[Interface element records]
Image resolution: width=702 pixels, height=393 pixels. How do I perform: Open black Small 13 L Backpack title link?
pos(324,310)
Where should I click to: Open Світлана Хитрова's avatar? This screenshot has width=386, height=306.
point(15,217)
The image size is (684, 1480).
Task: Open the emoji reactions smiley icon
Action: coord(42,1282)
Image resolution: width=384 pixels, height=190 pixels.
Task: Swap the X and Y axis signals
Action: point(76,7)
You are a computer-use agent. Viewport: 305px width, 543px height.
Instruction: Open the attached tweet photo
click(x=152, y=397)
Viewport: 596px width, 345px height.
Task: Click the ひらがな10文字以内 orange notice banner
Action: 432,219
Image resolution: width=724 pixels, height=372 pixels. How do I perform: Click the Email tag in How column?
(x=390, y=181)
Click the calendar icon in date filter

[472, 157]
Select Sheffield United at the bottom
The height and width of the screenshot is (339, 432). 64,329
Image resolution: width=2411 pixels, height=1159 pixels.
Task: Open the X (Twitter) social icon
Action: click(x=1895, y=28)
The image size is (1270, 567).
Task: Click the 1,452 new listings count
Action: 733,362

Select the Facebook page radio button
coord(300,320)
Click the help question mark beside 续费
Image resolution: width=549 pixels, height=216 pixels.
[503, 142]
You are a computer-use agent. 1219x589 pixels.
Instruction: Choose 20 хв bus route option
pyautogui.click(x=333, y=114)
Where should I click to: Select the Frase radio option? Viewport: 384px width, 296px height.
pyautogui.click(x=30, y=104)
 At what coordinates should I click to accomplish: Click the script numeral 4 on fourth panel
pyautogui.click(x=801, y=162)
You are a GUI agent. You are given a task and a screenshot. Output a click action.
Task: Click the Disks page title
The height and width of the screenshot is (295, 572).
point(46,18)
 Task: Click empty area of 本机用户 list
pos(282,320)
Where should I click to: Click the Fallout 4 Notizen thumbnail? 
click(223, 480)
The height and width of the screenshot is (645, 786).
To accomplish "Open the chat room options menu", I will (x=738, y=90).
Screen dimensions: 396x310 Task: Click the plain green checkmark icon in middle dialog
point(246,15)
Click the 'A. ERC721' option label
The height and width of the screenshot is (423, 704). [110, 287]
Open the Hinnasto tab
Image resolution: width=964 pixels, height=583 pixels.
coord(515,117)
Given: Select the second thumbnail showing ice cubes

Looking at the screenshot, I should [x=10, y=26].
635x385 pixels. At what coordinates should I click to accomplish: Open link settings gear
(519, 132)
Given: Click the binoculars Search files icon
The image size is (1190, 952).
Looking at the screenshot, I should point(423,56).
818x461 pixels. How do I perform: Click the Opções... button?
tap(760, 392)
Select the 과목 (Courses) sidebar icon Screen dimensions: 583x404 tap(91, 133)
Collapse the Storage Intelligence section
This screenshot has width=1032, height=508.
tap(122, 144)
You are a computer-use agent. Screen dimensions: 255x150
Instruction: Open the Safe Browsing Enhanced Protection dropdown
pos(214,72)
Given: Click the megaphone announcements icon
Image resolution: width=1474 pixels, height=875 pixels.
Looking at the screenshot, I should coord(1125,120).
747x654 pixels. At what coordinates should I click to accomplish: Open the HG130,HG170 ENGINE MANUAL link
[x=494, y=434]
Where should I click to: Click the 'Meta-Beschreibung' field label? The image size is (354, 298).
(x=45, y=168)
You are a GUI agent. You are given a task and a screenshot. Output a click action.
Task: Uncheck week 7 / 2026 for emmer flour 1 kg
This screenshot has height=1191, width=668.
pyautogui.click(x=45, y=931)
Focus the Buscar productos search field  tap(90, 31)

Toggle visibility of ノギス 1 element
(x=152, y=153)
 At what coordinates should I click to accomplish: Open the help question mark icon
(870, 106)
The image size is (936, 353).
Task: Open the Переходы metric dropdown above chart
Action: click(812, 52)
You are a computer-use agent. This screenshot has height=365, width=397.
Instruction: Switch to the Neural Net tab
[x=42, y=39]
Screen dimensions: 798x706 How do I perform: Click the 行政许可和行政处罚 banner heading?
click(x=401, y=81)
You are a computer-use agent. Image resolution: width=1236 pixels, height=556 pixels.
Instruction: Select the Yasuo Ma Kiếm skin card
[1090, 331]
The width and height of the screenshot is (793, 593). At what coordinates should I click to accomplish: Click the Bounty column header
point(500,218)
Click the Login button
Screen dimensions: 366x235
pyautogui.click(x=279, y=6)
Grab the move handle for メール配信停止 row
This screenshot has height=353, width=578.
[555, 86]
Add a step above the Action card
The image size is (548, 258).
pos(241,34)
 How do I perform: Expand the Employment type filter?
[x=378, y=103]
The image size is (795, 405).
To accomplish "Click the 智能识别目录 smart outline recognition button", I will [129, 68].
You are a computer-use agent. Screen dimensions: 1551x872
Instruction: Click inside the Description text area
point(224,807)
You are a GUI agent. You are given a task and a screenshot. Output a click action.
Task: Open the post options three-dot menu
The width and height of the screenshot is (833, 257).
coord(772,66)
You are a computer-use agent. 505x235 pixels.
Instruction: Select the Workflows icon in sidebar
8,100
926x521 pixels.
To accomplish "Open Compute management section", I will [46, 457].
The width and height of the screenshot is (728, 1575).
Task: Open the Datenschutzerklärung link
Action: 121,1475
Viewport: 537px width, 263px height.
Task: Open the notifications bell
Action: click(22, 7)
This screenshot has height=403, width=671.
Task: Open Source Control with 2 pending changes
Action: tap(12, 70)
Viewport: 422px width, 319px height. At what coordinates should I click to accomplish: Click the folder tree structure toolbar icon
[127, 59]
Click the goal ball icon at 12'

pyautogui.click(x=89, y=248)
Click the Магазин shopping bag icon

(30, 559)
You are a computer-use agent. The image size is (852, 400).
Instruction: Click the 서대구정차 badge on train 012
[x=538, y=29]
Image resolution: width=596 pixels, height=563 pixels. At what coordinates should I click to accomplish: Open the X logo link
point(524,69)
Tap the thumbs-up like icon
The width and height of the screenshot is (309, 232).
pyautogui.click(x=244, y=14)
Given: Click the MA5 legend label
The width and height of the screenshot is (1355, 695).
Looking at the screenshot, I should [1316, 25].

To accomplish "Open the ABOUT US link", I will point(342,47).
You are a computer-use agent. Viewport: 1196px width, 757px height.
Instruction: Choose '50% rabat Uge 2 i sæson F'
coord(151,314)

WHAT YOU ARE ASKED TO DO:
Collect every line in the data above that contains the word "Choose". Case counts.

REPLY TO THE EXERCISE:
Instruction: Choose 20 хв bus route option
Instruction: Choose '50% rabat Uge 2 i sæson F'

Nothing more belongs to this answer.